Ситуации, подобные этой, сотнями происходили по всей России. Начиная от Москвы и крупных губернских городов и кончая уездными городками на границах России, везде шли обыски и аресты. Информация, накопленная за последние несколько месяцев слежки, подкрепленная рапортами филеров и информаторов, сейчас вся, без остатка, шла в дело. Жандармы и полицейские врывались в подпольные типографии, на заседания рабочих ячеек, в квартиры, служившие складами для листовок и оружия, в мастерские для изготовления бомб. Конвейер задержаний не останавливался ни на минуту, находясь в движении круглые сутки, и тут неожиданно выяснилось, что подавляющее большинство задержанных были не в курсе появления новых законов, ужесточивших наказания за политическую деятельность. Многие из арестованных, узнав об этом при задержании, по-другому начинали смотреть на свою роль в политическом движении, поэтому все чаще становились диалоги, проходящие в подобном ключе:
– Не стращайте меня попусту, господин следователь! За мои, как вы утверждаете, противоправные действия мне грозит, от силы, два года поселения! Уж я-то законы знаю!
– Знаешь? Ну-ну. Мы с тобой уже второй раз видимся, товарищ Василий. Или как будет правильнее, крестьянин села Атемар Саранского уезда Пензенской губернии Трофим Степанович Васильчиков. Я не ошибся?
– Не ошиблись, господин следователь.
– Первый раз за распространение листовок и сопротивление полиции ты был отправлен в Томскую губернию на поселение. На год. Так?
– Так. Вот только не пойму к чему вы все клоните?
– Сейчас все поймешь, Васильчиков. Видишь лежащую передо мной книгу? Молодец. Ты у нас грамотный, поэтому читай, что написано на обложке.
– Уголовное уложение. 1916 год, – автоматически прочитал название арестант.

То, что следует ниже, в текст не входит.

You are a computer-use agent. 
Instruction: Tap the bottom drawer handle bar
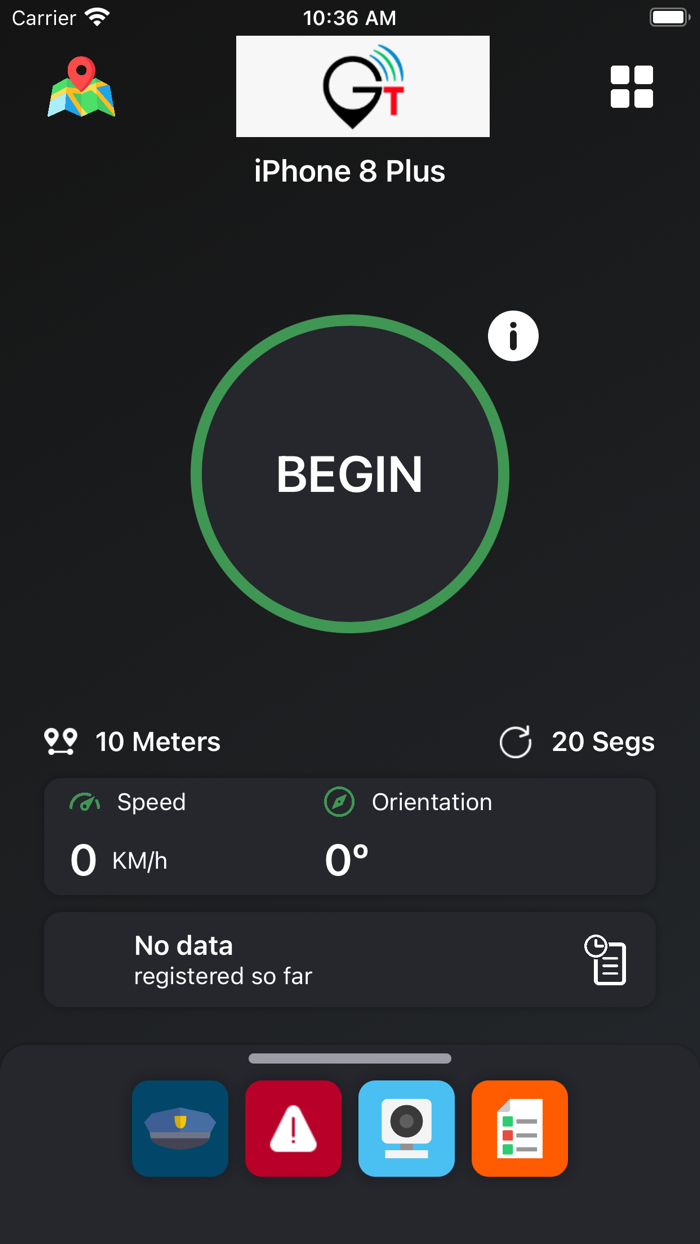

– Теперь смотри, – следователь придвинул книгу и открыл ее на страницах, заложенных четвертушкой листа бумаги. – Подзаголовок. Государственные преступления. Вот твою статью я подчеркнул. Бери-бери! Читай!
При этих словах на лице следователя проступило неприкрытое торжество. Он смаковал этот момент, которого так долго ждал. Революционер, наоборот, растерялся при виде радости следователя. Он еще не понимал, что произошло, поэтому пока не испытывал никакого страха, а только растерянность и нарастающую тревогу. Все же он постарался не потерять лицо революционера, закаленного борьбой с псами царизма, и с натужной улыбкой спросил:
– Так теперь меня на поселение не на год, а на два отправят?
– Ты не разговаривай, а читай!
Арестант осторожно взял в руки том и пробежал глазами подчеркнутые карандашом строки. Раз, другой, все еще не веря своим глазам, и только когда окончательно понял, что ему грозит, растерянно посмотрел на следователя.